▶ _BLOCO DE TEXTO_
>>>>
É neste contexto que vozes como a da professora de jornalismo da Universidade Federal Fluminense (UFF) e autora de vários livros sobre o cotidiano do fazer jornalístico, Sylvia Moretzsohn, precisam ser ouvidas. Sylvia não usa meias-palavras para definir a atuação da grande mídia na cobertura da política nacional: “As grandes redações há muito tempo substituíram o jornalismo pela propaganda”.
Colaboradora do ObJETHOS, Observatório de Ética Jornalística, projeto do Departamento de Comunicação da Universidade Federal de Santa Catarina, Sylvia analisa nesta entrevista, entre outros temas, a atuação dos jornalistas que “vestem a camisa” das empresas e trabalham contra o interesse publico: “Sempre há e haverá jornalistas que honram a profissão, mas não são a maioria, muito menos hoje, nesse quadro de redução sistemática dos postos de trabalho, que favorece a tendência ao que antigamente chamávamos de adesismo: vestir a camisa da empresa, incorporar seus ideais, falar a voz do dono, sem perceber que, quando chegar o momento de cortar custos, essa subserviência será insuficiente para garantir o emprego”.
Como avalia o comportamento da grande mídia (jornalões do eixo Rio-SP, TVs abertas e rádios com penetração nacional) na cobertura política recente: Governo do PT (Lula e Dilma), Operação Lava-Jato e processo de impeachment da presidenta Dilma?
Eu não vou dizer nada diferente de tantos críticos, e não posso me estender porque seriam inúmeros os detalhes. Recordo apenas a declaração da então presidente da ANJ (Associação Nacional de Jornais), Judith Brito, sobre a necessidade de a imprensa fazer o papel que a oposição não estava conseguindo fazer. Isto foi em 2010 e explica muito do comportamento das grandes empresas jornalísticas. Um artigo da Maria Inês Nassif publicado dia 13 de maio (http://goo.gl/G2eVIu) puxa bem o fio da meada que liga Judiciário e mídia em todo esse processo: há um bombardeio constante desde o mensalão até o golpe recém-desfechado. Ela mostra, inclusive, como funciona esse sistema em que o MP ou o juiz usa a mídia para divulgar informações que vão criar o clima propício para alimentar a investigação que lhes interessa. Mas não foi o juiz do Paraná que disse que era preciso usar a mídia? Nenhuma surpresa nisso, a não ser pelo fato de que as instituições supostamente republicanas são coniventes com esses desvios de função, às vezes criminosos.
<<<<
▶ _SEÇÃO DE DADOS_
>>>>
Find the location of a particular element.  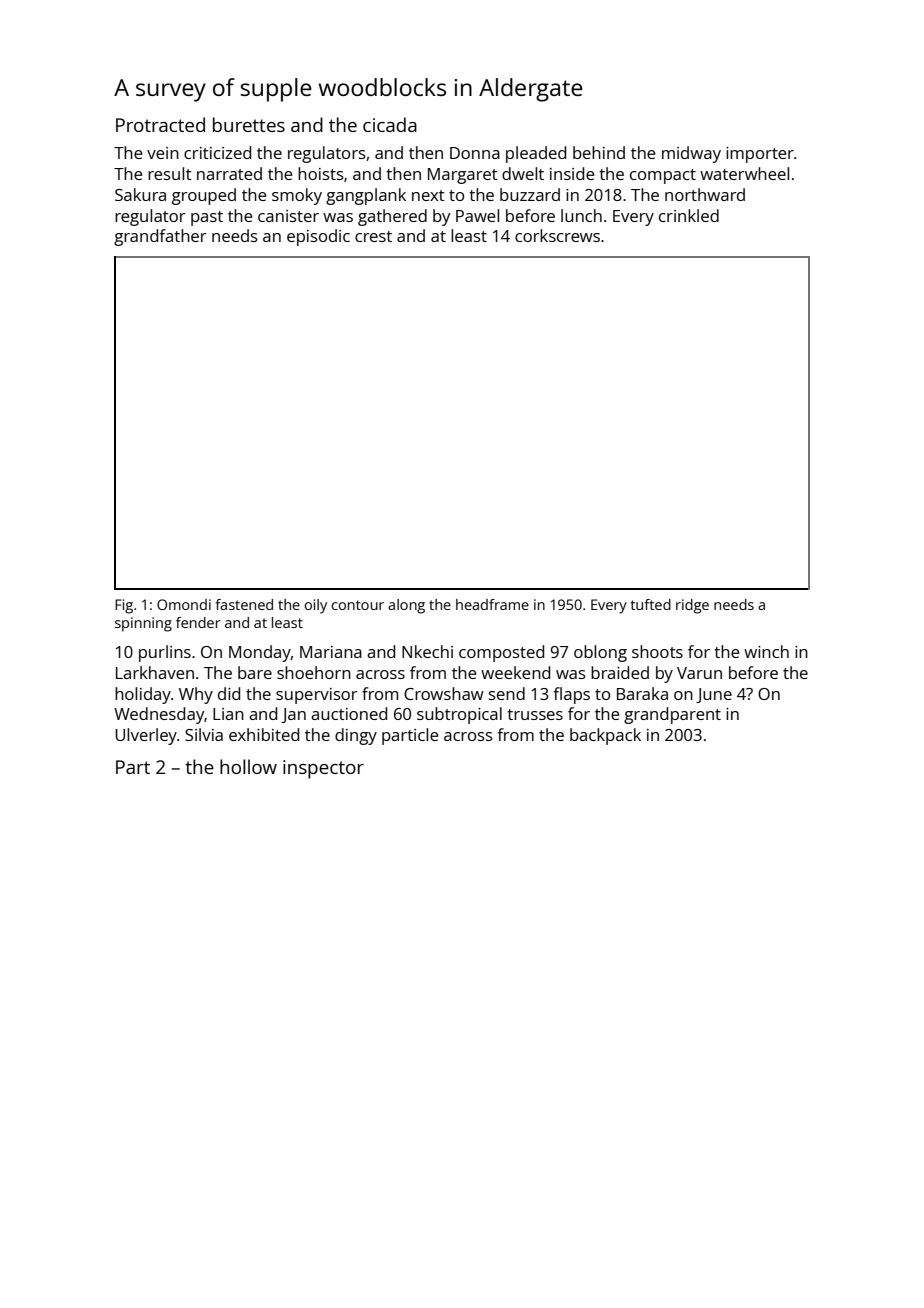

inspector is located at coordinates (323, 769).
<<<<
▶ _TAREFA A REALIZAR_
Reescreva o trecho do texto sobre a mídia e a cobertura política que vai de "Como avalia o" até "da presidenta Dilma?", substituindo "grande mídia" por "imprensa tradicional".

▶ _RESULTADO FINAL_
Como avalia o comportamento da imprensa tradicional (jornalões do eixo Rio-SP, TVs abertas e rádios com penetração nacional) na cobertura política recente: Governo do PT (Lula e Dilma), Operação Lava-Jato e processo de impeachment da presidenta Dilma?